[RECORD EXCERPTS]:
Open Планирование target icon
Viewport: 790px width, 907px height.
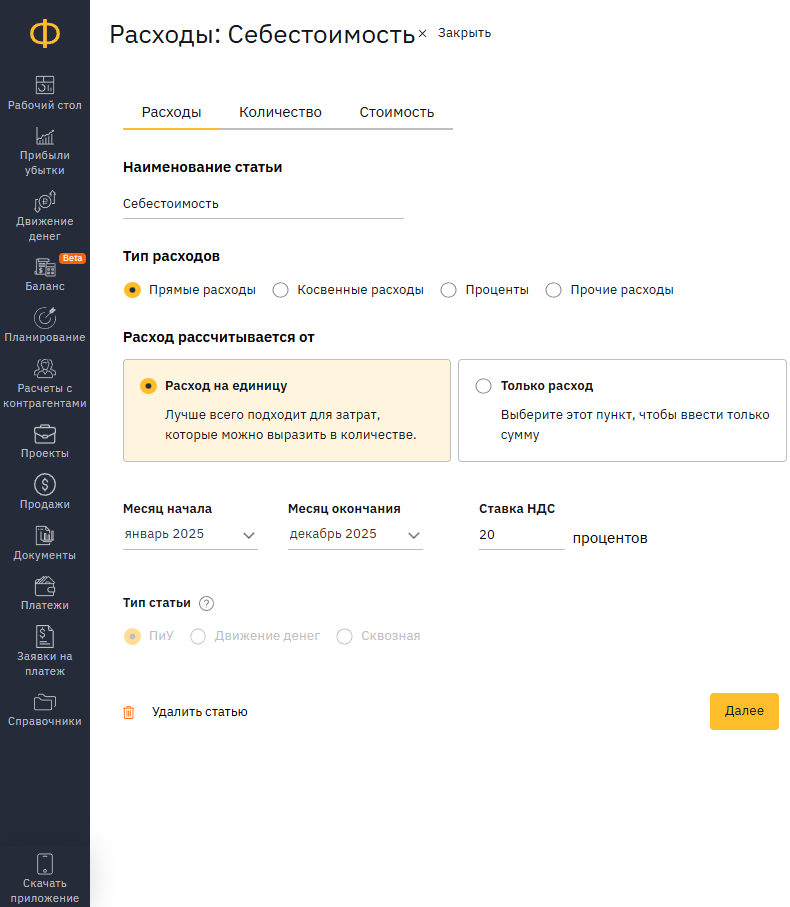(45, 318)
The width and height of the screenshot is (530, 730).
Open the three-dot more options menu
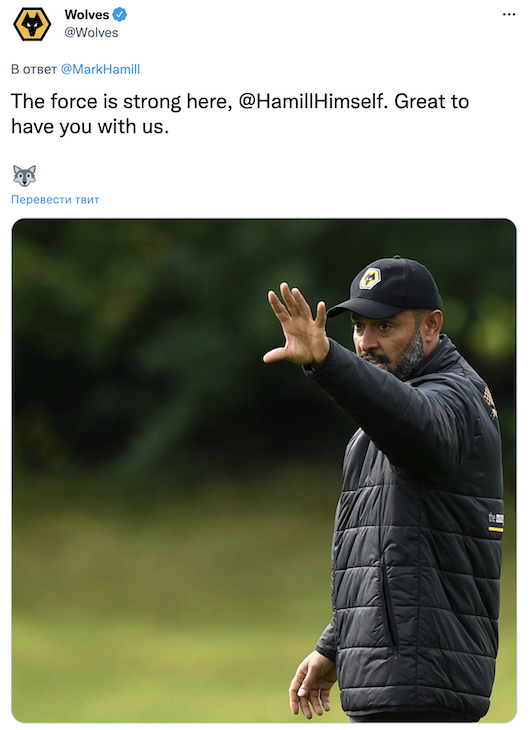509,14
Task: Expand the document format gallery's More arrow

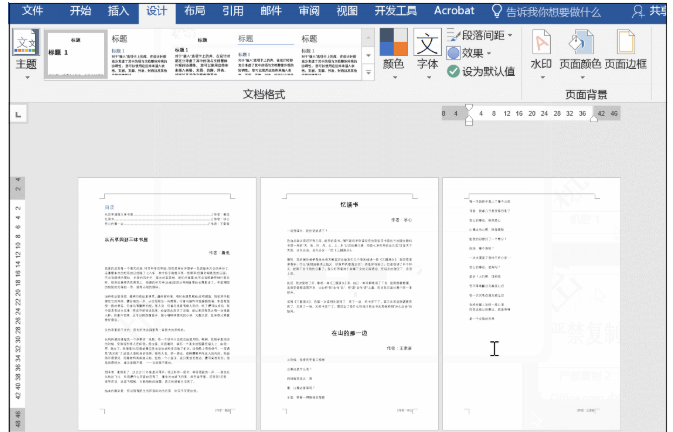Action: pyautogui.click(x=366, y=79)
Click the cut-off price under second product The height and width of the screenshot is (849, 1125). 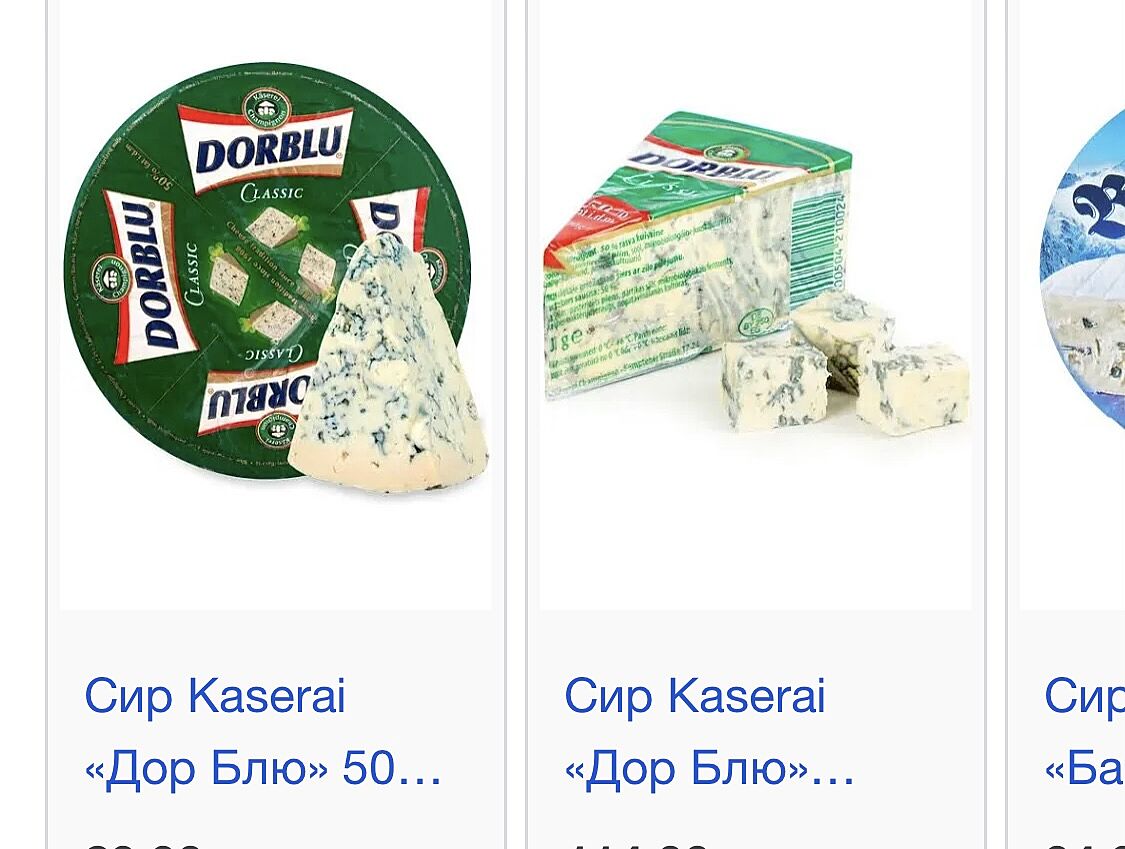(x=637, y=845)

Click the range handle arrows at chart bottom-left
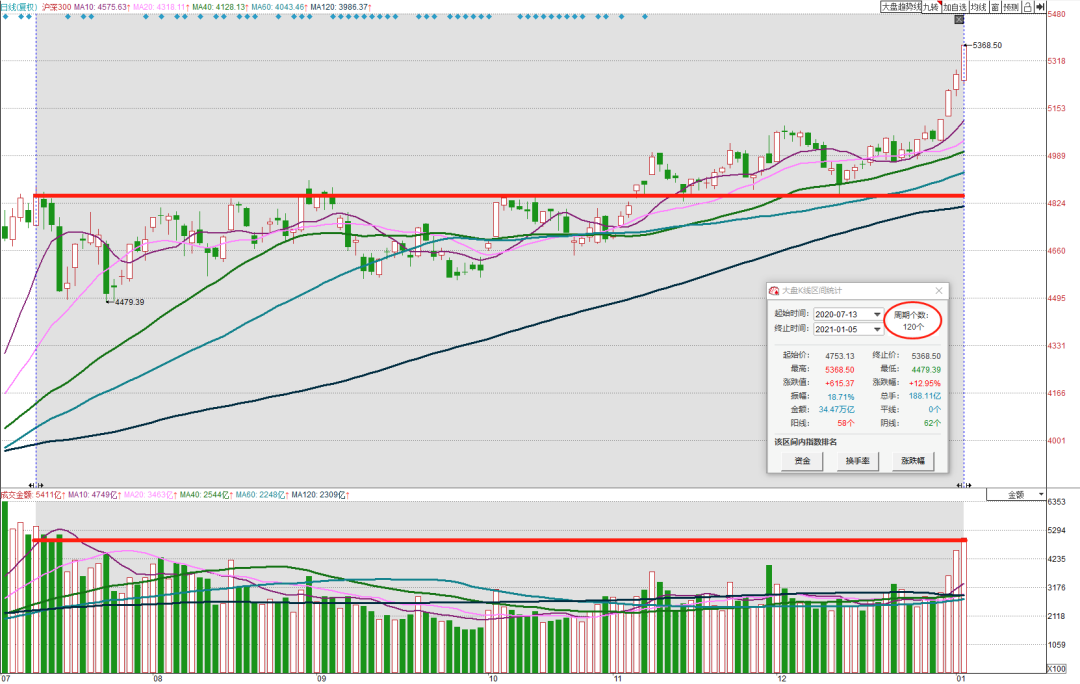click(34, 485)
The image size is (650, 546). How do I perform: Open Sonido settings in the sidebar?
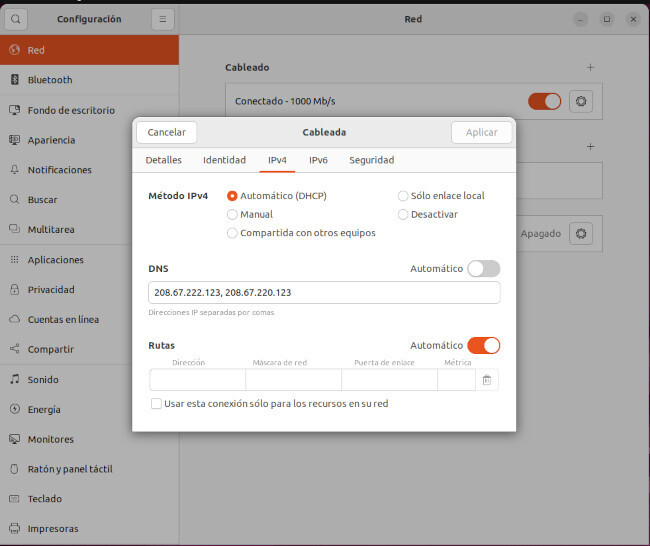(x=42, y=380)
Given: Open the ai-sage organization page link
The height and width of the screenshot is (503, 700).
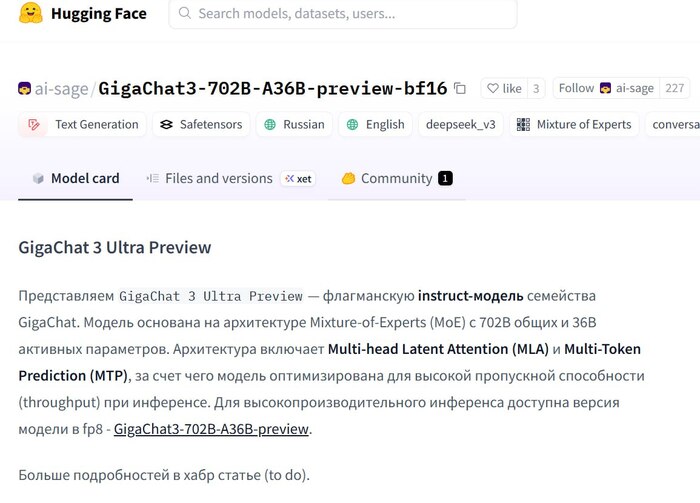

[WHAT YOU HAVE TO DO]: Restate word for word the lines above that start at the line containing "Given: Open the" and run to the end of the listing; exclude the pictures.

[RESULT]:
Given: Open the ai-sage organization page link
The height and width of the screenshot is (503, 700).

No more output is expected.